» **EXERCISE OBJECTIVE**:
Reproduce every one of the following rows verbatim, with no changes.

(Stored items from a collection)
------------------------------
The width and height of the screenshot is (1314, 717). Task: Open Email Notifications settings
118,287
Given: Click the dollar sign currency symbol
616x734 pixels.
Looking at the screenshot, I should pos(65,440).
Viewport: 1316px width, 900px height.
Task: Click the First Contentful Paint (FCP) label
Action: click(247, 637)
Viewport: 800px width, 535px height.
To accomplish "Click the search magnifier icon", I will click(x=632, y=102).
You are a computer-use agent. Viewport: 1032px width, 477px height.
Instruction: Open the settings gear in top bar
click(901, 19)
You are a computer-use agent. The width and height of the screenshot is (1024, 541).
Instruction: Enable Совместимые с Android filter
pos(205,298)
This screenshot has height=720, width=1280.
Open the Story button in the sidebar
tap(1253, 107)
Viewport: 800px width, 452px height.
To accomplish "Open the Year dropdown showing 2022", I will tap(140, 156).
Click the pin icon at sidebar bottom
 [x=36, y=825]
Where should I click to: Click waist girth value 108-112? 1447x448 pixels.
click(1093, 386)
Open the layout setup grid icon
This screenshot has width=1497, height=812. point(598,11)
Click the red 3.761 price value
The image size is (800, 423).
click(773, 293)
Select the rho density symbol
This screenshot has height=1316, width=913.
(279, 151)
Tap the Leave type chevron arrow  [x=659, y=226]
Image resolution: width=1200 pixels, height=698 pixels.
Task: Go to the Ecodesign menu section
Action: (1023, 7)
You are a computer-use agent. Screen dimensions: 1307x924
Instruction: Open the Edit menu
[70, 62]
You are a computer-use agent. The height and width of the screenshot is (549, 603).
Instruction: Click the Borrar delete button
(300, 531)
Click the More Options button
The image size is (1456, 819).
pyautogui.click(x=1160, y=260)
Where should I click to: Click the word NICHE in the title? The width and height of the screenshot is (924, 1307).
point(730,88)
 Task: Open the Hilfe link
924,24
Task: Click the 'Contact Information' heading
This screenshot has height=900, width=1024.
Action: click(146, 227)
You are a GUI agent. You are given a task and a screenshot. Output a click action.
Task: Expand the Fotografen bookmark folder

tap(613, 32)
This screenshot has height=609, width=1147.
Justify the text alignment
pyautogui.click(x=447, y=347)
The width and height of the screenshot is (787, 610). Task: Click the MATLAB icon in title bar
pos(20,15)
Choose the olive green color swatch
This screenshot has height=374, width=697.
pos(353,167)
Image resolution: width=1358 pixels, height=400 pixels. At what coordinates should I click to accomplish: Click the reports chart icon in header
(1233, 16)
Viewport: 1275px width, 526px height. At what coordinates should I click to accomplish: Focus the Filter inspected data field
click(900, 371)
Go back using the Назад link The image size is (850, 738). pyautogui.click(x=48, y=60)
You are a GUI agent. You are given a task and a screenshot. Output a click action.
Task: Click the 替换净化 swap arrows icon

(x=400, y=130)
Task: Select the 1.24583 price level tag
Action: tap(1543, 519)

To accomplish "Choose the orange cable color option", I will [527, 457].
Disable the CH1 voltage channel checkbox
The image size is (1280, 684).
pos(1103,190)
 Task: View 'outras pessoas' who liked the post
------------------------------
» **RESULT FOR THIS EXERCISE**:
The width and height of the screenshot is (1314, 717). Task: Open Email Notifications settings
118,287
Given: Click the dollar sign currency symbol
616x734 pixels.
Looking at the screenshot, I should pos(65,440).
Viewport: 1316px width, 900px height.
Task: Click the First Contentful Paint (FCP) label
Action: click(247, 637)
Viewport: 800px width, 535px height.
To accomplish "Click the search magnifier icon", I will click(x=632, y=102).
You are a computer-use agent. Viewport: 1032px width, 477px height.
Instruction: Open the settings gear in top bar
click(901, 19)
You are a computer-use agent. The width and height of the screenshot is (1024, 541).
Instruction: Enable Совместимые с Android filter
pos(205,298)
This screenshot has height=720, width=1280.
Open the Story button in the sidebar
tap(1253, 107)
Viewport: 800px width, 452px height.
To accomplish "Open the Year dropdown showing 2022", I will tap(140, 156).
Click the pin icon at sidebar bottom
 [x=36, y=825]
Where should I click to: Click waist girth value 108-112? 1447x448 pixels.
click(1093, 386)
Open the layout setup grid icon
This screenshot has width=1497, height=812. point(598,11)
Click the red 3.761 price value
The image size is (800, 423).
click(773, 293)
Select the rho density symbol
This screenshot has height=1316, width=913.
(279, 151)
Tap the Leave type chevron arrow  [x=659, y=226]
Image resolution: width=1200 pixels, height=698 pixels.
Task: Go to the Ecodesign menu section
Action: (1023, 7)
You are a computer-use agent. Screen dimensions: 1307x924
Instruction: Open the Edit menu
[70, 62]
You are a computer-use agent. The height and width of the screenshot is (549, 603).
Instruction: Click the Borrar delete button
(300, 531)
Click the More Options button
The image size is (1456, 819).
pyautogui.click(x=1160, y=260)
Where should I click to: Click the word NICHE in the title? The width and height of the screenshot is (924, 1307).
point(730,88)
 Task: Open the Hilfe link
924,24
Task: Click the 'Contact Information' heading
This screenshot has height=900, width=1024.
Action: click(146, 227)
You are a GUI agent. You are given a task and a screenshot. Output a click action.
Task: Expand the Fotografen bookmark folder

tap(613, 32)
This screenshot has height=609, width=1147.
Justify the text alignment
pyautogui.click(x=447, y=347)
The width and height of the screenshot is (787, 610). Task: Click the MATLAB icon in title bar
pos(20,15)
Choose the olive green color swatch
This screenshot has height=374, width=697.
pos(353,167)
Image resolution: width=1358 pixels, height=400 pixels. At what coordinates should I click to accomplish: Click the reports chart icon in header
(1233, 16)
Viewport: 1275px width, 526px height. At what coordinates should I click to accomplish: Focus the Filter inspected data field
click(900, 371)
Go back using the Назад link The image size is (850, 738). pyautogui.click(x=48, y=60)
You are a GUI agent. You are given a task and a screenshot. Output a click action.
Task: Click the 替换净化 swap arrows icon

(x=400, y=130)
Task: Select the 1.24583 price level tag
Action: tap(1543, 519)

To accomplish "Choose the orange cable color option", I will [527, 457].
Disable the CH1 voltage channel checkbox
The image size is (1280, 684).
pos(1103,190)
 Task: View 'outras pessoas' who liked the post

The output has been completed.